> [Stated problem]:
Reproduce word for word the portion of the court ruling from "Citation967 F.Supp. 1071" up to and including "SHARP, Chief Judge.".

> [Text]:
Ram Products Co., Inc. v. Chauncey

Citation967 F.Supp. 1071
Decision Date03 June 1997
Docket NumberNo. 3:97 CV 77 AS.,3:97 CV 77 AS.
PartiesRAM PRODUCTS CO., INC., Plaintiff, v. Warren C. CHAUNCEY and Replex Mirror Co., d/b/a Replex Plastics, Defendants.
CourtUnited States District Courts. 7th Circuit. United States District Court of Northern District of Indiana

P. Joseph Haas, Jr., Dresser Law Office, Sturgis, MI, for Plaintiff.

John J. Lorber, May, Oberfell & Lorber, South Bend, IN, for Defendants.

MEMORANDUM AND ORDER

ALLEN SHARP, Chief Judge.

This cause is before the court on Plaintiff's Motion for Preliminary Injunction to enforce the terms of a "non-competition" clause in a former employment contract.

I. PROCEDURAL HISTORY

The court heard oral argument regarding the issues on February 5, 1997, at which time the court directed the parties to brief the issues. Subsequently, the parties entered into settlement negotiations with the Magistrate and requested several extensions for the filing of their briefs. The settlement conferences were ultimately unsuccessful. On March 18, 1997 the court received the parties' briefs addressing the preliminary injunction. At that time, the court expressed serious reservations regarding jurisdictional issues and requested the parties to supplement the record by briefing those issues.1 The plaintiffs timely filed their brief. Defendants did not file a response, and have therefore waived their right to do so. This court, having considered the briefs, the record and the relevant law, now issues its ruling.

II. JURISDICTION

This court has subject matter jurisdiction over this case pursuant to 28 U.S.C. § 1332, as amended October 19, 1996, because the matter in controversy exceeds the sum or value of $75,0002 and is between citizens of different states. This Court has the authority to grant injunctive relief pursuant to Federal Rule of Civil Procedure 65(a).

> [Records provided]:
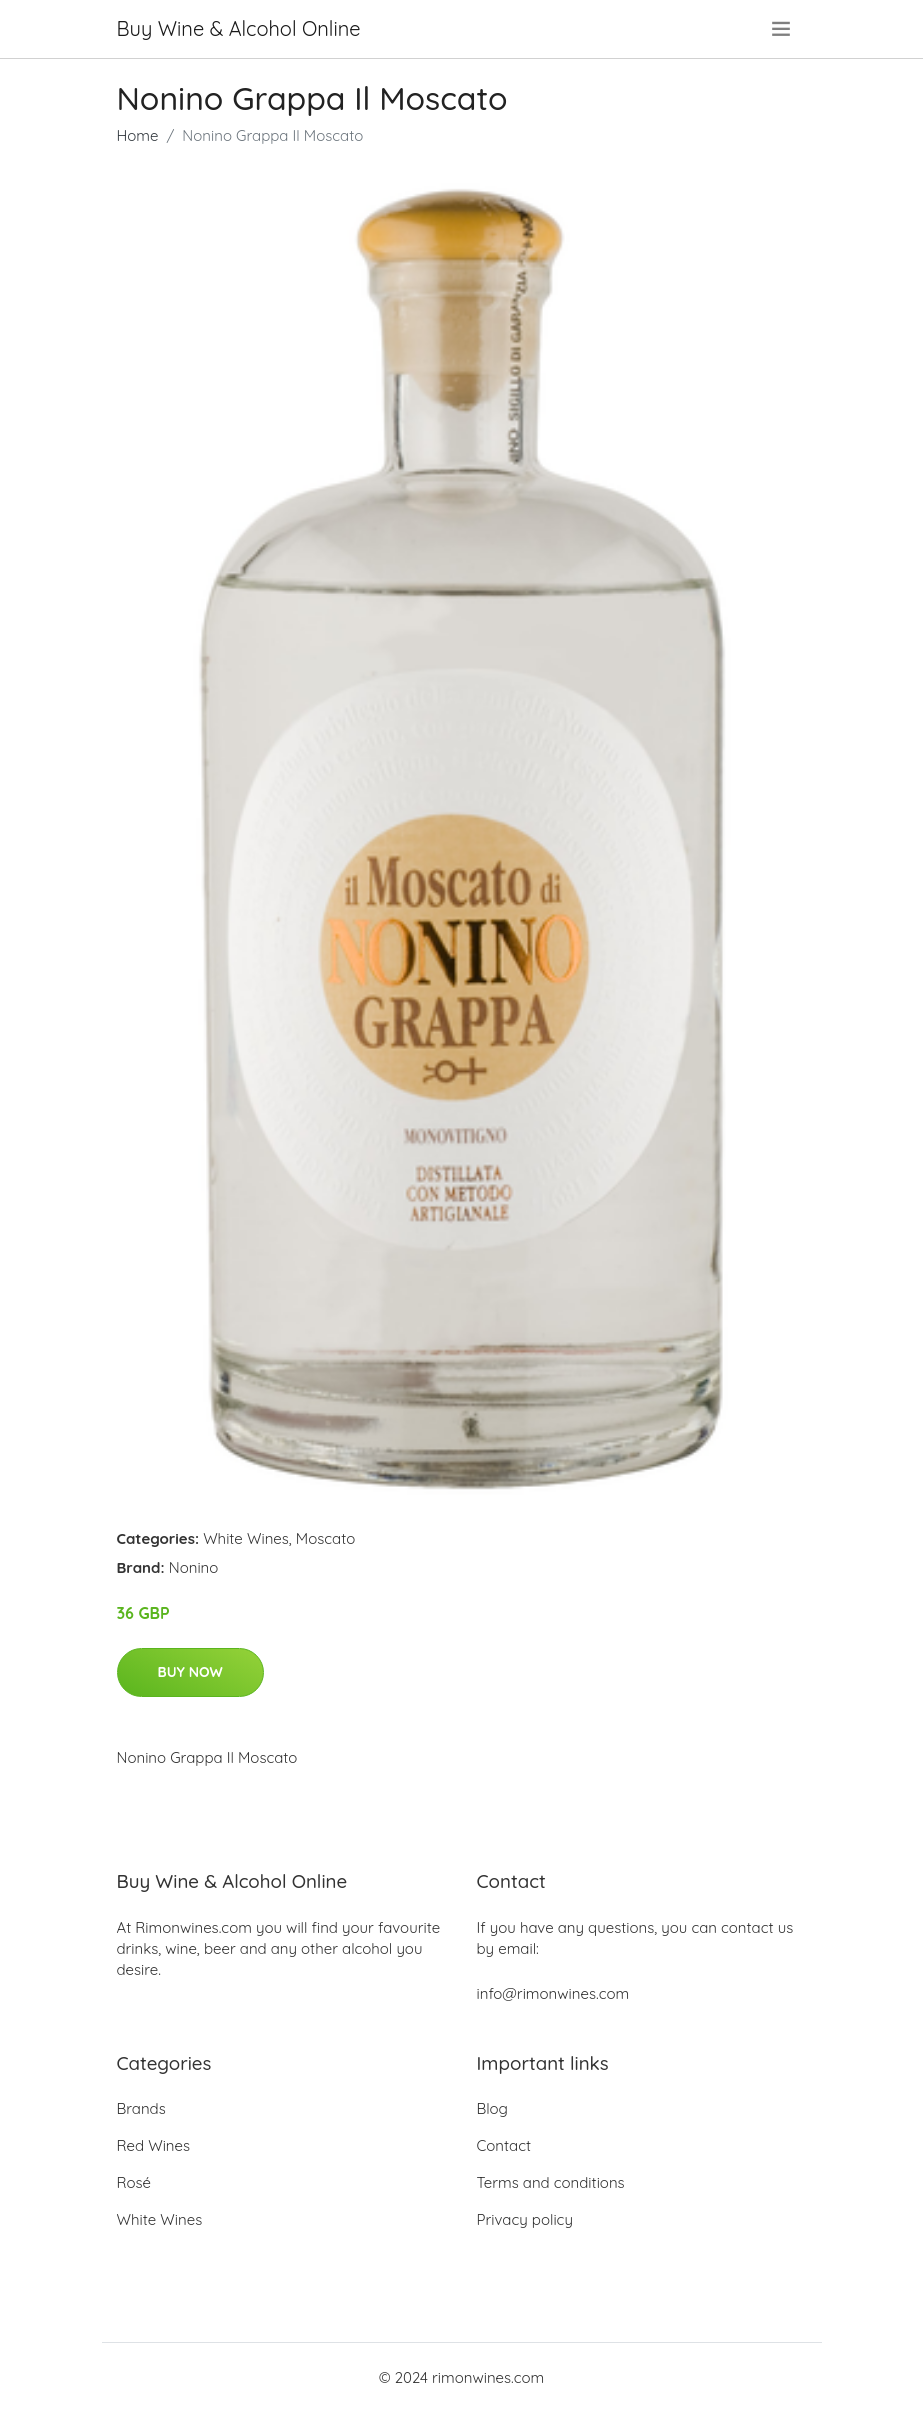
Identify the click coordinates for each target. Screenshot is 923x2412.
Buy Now (190, 1672)
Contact (504, 2145)
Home (138, 135)
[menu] (783, 29)
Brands (141, 2108)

> [Answer to this problem]:
Citation967 F.Supp. 1071
Decision Date03 June 1997
Docket NumberNo. 3:97 CV 77 AS.,3:97 CV 77 AS.
PartiesRAM PRODUCTS CO., INC., Plaintiff, v. Warren C. CHAUNCEY and Replex Mirror Co., d/b/a Replex Plastics, Defendants.
CourtUnited States District Courts. 7th Circuit. United States District Court of Northern District of Indiana

P. Joseph Haas, Jr., Dresser Law Office, Sturgis, MI, for Plaintiff.

John J. Lorber, May, Oberfell & Lorber, South Bend, IN, for Defendants.

MEMORANDUM AND ORDER

ALLEN SHARP, Chief Judge.